Pour le hirak, la France serait redevenue le pays de la wilaya 7. C’est du moins le sens d’un éditorial du Matin « L’honneur rapatrié, le déshonneur exporté ». Les Algériens de France sont les dignes héritiers de leurs aînés et « rapatrient leur honneur (…) savourent la fierté d’être algériens ». Soit. Cet éditorial est illustré d’un visuel insolite : un drapeau algérien, une pancarte brandie « vote de la trahison, 57 ans, basta ». 57 ans… Allusion au MNA de Messali Hadj ? Qui dut, en janvier 1961, laisser la primauté des opérations au FLN ? Ou coquille (Ben Bella fut renversé en juin 1965) ?
On ne doute pas que la société civile algérienne compte nombre d’intellectuel·le·s, de syndicalistes, de diplômé·e·s compétent·e·s. Mais il est difficile de distinguer un fédérateur entouré d’une équipe pouvant assurer la relève.
De plus, même s’il pouvait sembler plus soucieux de publicité personnelle que d’obtenir un mandat électif, Rachid Nekkaz, homme d’affaires et activiste ayant dénoncé la loi sur les hydrocarbures en appelant le peuple en armes à exécuter des députés, ou s’étant proposé de porter plainte contre Gaïd Salah, vient d’être accusé « d’atteinte à l’unité nationale » et placé en détention. D’autres figures populaires sont aussi empêchées de s’exprimer par le pouvoir.
Si une pétition adressée au gouvernement afin d’éviter « tout dérapage » a été signée par 19 personnalités nationales considérant qu’il ne faut pas que le hirak se focalise sur ces élections et qu’il sera capable d’outrepasser leur suite « grâce à sa conscience et son civisme », on ne distingue pas vraiment quoi d’autre les rassemblera.
Pour calmer l’opinion, des anciens ministres et des oligarques, ou encore le directeur de la Banque nationale viennent d’être condamnés à des peines allant de trois à 15 ans. Le seul acquitté restera en prison (A. Zaalane, ex-ministre des TP et Transports), en l’attente d’un autre jugement.

**Extrait source:**
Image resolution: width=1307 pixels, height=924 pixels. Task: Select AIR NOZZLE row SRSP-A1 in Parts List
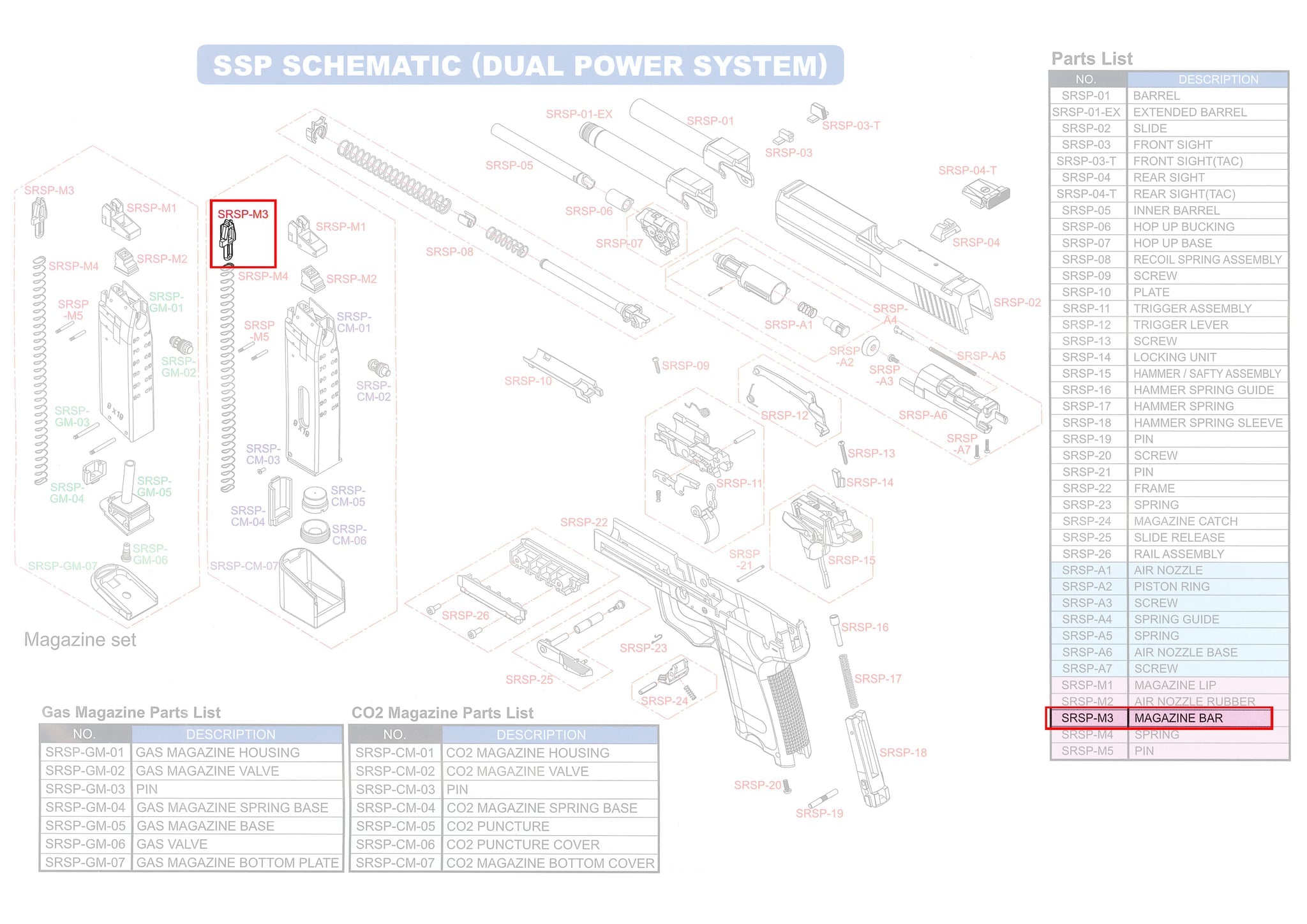(x=1169, y=570)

**Consigne:** Recopiez le passage de l'extrait sur le hirak allant de « On ne doute » jusqu'à « par le pouvoir. », en renommant « publicité » en « notoriété ». On peut se passer du matériel fourni.

**Réponse:**
On ne doute pas que la société civile algérienne compte nombre d’intellectuel·le·s, de syndicalistes, de diplômé·e·s compétent·e·s. Mais il est difficile de distinguer un fédérateur entouré d’une équipe pouvant assurer la relève.
De plus, même s’il pouvait sembler plus soucieux de notoriété personnelle que d’obtenir un mandat électif, Rachid Nekkaz, homme d’affaires et activiste ayant dénoncé la loi sur les hydrocarbures en appelant le peuple en armes à exécuter des députés, ou s’étant proposé de porter plainte contre Gaïd Salah, vient d’être accusé « d’atteinte à l’unité nationale » et placé en détention. D’autres figures populaires sont aussi empêchées de s’exprimer par le pouvoir.